Getting in can be quite troublesome. The queue was long, despite the fact I got there before the door opened and I went outside of term time. The combs, you see, only allow a maximum of 200 people inside at once, so a lengthy queue meanders, down the street and round the park, at all times. This seems like a bit of a nightmare, but it’s a thankful mercy for visitors. This is because it alleviates the claustrophobic atmosphere inside and its addition (through omission) creates a hallowed, reverent quality that seems respectful in this place of interment.
But the history of the Paris Catacombs is actually the history of The Holy Innocents’ Cemetery (Cimetière des Innocents) which was curiously named after the slaughter of infants by Herod when he attempt to assassinate the baby Jesus. The graveyard saw uninterrupted use from 1186 until its closure in 1780. It was an overcrowded slum for the dead.
“For eighth hundred years, day in, day out, corpses by the dozen had been carted here and tossed into long ditches, stacked bone upon bone for eight hundred years in the tombs and charnel houses.
Perfume: The Story of a Murderer, Patrick Süskind [1985]
This sacred churchyard saw approximately 1800 burials a year. From what I can gather, it worked like this: mass graves were dug in the middle and each new body covered with a bit of mud (but not much) until the entire pit was filled. The rich had their own graves along the outside.
After an appropriate amount of time had passed (hopefully long enough for decomposition) new graves were dug and the old bones were hauled out and put in the charnal houses which lay around the walls of the cemetery. The place was heaving with bodies and the stench was toxic.
In 1780, Louix XVI (or more likely his advisors) finally decided it was to be closed. At this point it is thought that over two million bodies were on site. The lynchpin event that spurred on this decisive action? A heavy rain storm that caused a hundred partially decomposed bodies to burst into the cellar of a nearby building, a restaurant in fact, and it was discovered when a man went to fetch more wine. Imagine a graveyard literally bursting at the seams.
Five year later, they excavated the bones and moved them to the catacombs where they rest to this day. There are other graveyards from central Paris housed here as well. You walk through the necropolis and it feels like a tour of the streets from the past.
“These city workers spend the next year digging human remains out of the cemetery’s deep mass graves and collecting the millions of bones that had accumulated in charnel houses around its perimeter. They then systematically transported carts full of humans and human remains to an underground quarry on the city’s southern peripheral.“
Making Space for the Dead: Catacombs, Cemeteries, and the Reimagining of Paris, 1780–1830. (Erin Marie Legacey, 2019)

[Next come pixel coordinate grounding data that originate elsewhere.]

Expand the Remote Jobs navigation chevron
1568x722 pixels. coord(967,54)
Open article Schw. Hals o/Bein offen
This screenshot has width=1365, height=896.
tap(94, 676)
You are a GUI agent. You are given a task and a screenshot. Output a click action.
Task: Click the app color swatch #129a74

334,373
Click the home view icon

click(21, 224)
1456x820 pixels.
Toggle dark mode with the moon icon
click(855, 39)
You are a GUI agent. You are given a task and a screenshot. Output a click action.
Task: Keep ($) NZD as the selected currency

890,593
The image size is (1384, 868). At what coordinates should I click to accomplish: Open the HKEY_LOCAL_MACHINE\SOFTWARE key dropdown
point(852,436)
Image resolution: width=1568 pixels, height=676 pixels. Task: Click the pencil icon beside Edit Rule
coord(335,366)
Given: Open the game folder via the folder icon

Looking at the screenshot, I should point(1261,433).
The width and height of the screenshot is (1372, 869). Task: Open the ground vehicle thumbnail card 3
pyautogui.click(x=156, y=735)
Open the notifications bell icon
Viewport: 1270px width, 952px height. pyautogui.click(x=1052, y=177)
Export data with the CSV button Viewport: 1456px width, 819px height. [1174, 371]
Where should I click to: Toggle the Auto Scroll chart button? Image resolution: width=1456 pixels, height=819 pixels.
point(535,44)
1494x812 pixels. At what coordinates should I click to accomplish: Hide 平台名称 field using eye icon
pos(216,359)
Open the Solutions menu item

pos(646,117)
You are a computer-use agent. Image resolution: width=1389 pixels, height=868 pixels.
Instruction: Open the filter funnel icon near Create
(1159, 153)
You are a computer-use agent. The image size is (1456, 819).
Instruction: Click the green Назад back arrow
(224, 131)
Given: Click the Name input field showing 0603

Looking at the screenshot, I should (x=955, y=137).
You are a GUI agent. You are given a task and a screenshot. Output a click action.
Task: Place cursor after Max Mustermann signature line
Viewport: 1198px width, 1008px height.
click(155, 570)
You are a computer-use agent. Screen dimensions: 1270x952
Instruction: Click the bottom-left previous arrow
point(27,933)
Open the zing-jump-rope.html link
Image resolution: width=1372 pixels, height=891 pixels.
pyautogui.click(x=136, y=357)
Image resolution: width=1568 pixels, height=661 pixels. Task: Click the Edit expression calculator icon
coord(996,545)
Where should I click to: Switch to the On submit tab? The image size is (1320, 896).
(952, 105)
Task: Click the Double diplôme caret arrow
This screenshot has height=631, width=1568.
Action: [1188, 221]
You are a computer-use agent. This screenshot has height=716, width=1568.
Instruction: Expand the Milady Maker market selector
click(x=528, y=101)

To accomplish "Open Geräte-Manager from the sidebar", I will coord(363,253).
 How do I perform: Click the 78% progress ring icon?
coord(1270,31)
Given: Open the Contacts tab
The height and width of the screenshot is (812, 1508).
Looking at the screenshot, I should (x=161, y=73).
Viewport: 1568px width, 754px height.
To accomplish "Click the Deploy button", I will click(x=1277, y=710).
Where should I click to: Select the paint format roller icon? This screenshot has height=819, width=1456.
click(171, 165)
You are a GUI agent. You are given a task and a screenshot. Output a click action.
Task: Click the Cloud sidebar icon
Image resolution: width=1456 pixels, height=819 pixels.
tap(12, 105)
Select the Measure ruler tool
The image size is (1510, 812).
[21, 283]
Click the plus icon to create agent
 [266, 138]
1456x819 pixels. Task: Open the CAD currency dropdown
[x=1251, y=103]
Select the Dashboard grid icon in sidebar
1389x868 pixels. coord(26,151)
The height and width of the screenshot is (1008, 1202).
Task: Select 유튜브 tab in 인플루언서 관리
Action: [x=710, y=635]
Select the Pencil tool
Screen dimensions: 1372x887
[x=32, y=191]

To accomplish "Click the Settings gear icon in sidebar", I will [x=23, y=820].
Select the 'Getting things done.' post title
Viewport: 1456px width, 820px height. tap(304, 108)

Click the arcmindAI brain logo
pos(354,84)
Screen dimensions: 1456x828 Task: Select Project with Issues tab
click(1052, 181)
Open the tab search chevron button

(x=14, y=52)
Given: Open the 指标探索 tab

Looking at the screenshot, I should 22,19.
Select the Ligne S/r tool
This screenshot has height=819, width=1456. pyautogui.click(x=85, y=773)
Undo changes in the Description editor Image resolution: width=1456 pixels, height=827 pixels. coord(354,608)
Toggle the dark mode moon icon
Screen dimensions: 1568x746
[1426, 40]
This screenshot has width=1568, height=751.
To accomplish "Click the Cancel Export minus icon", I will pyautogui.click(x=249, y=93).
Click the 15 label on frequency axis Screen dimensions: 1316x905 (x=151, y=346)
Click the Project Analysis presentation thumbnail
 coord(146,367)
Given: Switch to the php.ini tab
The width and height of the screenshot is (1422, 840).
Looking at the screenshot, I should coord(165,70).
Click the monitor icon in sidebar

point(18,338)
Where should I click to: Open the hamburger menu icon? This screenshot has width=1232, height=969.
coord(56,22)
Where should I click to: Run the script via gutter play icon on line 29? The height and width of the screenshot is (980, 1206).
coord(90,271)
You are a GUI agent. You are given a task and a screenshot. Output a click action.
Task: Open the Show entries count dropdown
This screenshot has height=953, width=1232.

Its current site has been used as a place of tourism almost from the beginning. In 1809 Héricart de Thury managed the project of bone arrangement – artistically taking advantage of the skulls that remained intact after their inglorious ‘tossing into the pit’.
As we race through the centuries, sometimes the site was closed for decades, sometimes with visitor limits, sometimes without, until of course today, where the whole experience is carefully managed, and I suspect, a lot is not on display. When I went a few years back, entrance was significantly reduced if you could prove you were an EU citizen under 26. I think this is still possible, although the discounts aren’t as generous as they once were and alas for Brexit. Us Brits have to cough up now.
The route through the caverns is low roofed, slightly inclined and it swept circuitously. There was a small sign before we entered warning us that “the ossuary tour could make a strong impression on children and people of a nervous disposition”. I really didn’t know what to make of that sign. Surely, if you were of a nervous disposition you wouldn’t decide to visit this macabre site and ogle at the dead arranged like art between doric columns, alters and tombs. Never the less, the sheer force of that many bones is disquieting. Thousands of thigh bones, piles of skulls – people decimated by plagues, childbirth, toothaches, bad food and dysentery. Mothers, children, husbands and wives all washed up and on show. Is this one of those dark-tourism site that is better left unvisited? Or are graves no longer graves when we can no longer remember to whom they once belonged?